Hash tables were not well suited to us, because networks ranges would force us to do 32 lookups (for IPv4, but 128 for IPv6!) and were more expensive memory-wise. Moreover, the most common implementations don’t give strong guaranties of constant access time (especially if you’re unlucky and a lot of IPs ended up in the same bucket).
Bloom filters were a good contenders but would have still required us to lookup the list on a match, opening a door for a DoS attack by attackers through CPU exhaustion. It was a cool mitigation we might consider again in the future but doesn’t really rid us of the problem.

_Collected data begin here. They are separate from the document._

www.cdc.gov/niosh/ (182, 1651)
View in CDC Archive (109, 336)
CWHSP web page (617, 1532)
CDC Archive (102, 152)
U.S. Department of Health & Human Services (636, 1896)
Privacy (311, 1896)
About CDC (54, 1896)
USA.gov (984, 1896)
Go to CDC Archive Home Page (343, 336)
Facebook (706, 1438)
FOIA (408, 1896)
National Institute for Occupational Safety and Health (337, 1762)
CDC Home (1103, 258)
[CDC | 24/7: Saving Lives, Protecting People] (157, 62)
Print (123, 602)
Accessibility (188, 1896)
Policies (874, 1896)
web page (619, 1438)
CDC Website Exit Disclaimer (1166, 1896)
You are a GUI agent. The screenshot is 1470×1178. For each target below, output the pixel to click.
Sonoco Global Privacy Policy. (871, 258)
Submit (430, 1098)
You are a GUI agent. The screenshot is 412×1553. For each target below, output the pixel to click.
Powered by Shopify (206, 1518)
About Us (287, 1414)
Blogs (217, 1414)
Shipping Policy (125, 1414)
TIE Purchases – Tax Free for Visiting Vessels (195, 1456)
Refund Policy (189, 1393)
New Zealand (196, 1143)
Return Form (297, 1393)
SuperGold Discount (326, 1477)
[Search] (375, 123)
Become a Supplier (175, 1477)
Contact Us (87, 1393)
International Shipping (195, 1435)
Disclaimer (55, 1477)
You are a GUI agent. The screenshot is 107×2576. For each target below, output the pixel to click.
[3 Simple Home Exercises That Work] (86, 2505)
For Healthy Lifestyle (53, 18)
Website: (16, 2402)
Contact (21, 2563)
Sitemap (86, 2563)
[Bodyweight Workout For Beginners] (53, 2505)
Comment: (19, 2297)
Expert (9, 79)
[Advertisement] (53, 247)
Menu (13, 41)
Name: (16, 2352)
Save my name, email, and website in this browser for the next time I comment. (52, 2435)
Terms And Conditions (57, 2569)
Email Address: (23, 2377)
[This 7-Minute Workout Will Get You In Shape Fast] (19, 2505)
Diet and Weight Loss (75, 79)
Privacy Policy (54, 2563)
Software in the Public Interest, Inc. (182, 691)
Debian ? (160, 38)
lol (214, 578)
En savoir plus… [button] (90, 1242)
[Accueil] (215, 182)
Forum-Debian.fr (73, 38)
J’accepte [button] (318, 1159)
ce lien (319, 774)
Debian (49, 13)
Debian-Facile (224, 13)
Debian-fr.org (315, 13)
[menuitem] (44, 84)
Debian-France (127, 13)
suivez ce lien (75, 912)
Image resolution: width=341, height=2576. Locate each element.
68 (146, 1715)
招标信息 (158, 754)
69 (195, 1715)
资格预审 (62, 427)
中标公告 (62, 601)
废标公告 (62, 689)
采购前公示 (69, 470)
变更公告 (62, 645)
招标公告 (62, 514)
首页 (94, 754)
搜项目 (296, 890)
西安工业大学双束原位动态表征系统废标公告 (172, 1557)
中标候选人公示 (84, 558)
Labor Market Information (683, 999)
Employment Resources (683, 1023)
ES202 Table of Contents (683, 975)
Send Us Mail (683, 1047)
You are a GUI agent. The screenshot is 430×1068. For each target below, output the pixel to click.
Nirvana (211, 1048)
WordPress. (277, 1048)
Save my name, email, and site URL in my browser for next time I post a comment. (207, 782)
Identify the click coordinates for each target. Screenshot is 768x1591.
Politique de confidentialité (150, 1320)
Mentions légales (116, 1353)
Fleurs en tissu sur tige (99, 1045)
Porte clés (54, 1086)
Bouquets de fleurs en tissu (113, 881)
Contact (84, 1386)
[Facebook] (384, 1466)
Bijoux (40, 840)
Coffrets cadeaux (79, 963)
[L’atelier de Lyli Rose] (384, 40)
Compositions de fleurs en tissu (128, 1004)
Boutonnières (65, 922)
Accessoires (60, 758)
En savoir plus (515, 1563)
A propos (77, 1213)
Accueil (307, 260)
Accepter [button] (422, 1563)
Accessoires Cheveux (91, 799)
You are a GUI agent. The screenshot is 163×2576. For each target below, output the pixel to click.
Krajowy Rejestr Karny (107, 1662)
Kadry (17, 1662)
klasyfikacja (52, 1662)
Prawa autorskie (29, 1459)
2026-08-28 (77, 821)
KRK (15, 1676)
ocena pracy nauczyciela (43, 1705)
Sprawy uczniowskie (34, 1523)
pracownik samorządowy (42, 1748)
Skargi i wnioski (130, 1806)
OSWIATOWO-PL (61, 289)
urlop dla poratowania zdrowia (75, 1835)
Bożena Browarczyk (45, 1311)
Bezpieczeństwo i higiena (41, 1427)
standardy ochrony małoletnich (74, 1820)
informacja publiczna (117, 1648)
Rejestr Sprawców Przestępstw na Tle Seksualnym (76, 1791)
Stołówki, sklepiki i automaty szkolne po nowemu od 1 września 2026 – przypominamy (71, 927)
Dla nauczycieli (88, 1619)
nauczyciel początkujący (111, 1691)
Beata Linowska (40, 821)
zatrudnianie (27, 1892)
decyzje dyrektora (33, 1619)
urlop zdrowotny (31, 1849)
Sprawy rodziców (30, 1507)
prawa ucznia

Storing the IPs in an in-memory database was not seriously considered mostly because we thought the overhead would be significant, especially memory wise. They would encounter the same problem as hash tables (up to 128 lookups for a negative match) We also wanted to avoid bloating Sqreen with too many dependencies.
We had a few more esoteric suggestions we didn’t consider because of maintenance cost, as we would have to write and maintain them for each language we support. Moreover, they usually wouldn’t be significantly faster than a Radix tree making them thus even less appealing to us.
Making the Internet more secure is no easy task. Although our advantageous position within our clients’ applications helps, it makes any inefficiencies in our software a liability to theirs. The example I detailed at the beginning of this post is a perfect illustration: the application was already under attack and Sqreen‘s protection started to slow it down.
This responsibility is why we take any shortcoming extremely seriously and make sure to solve the issues once and for all.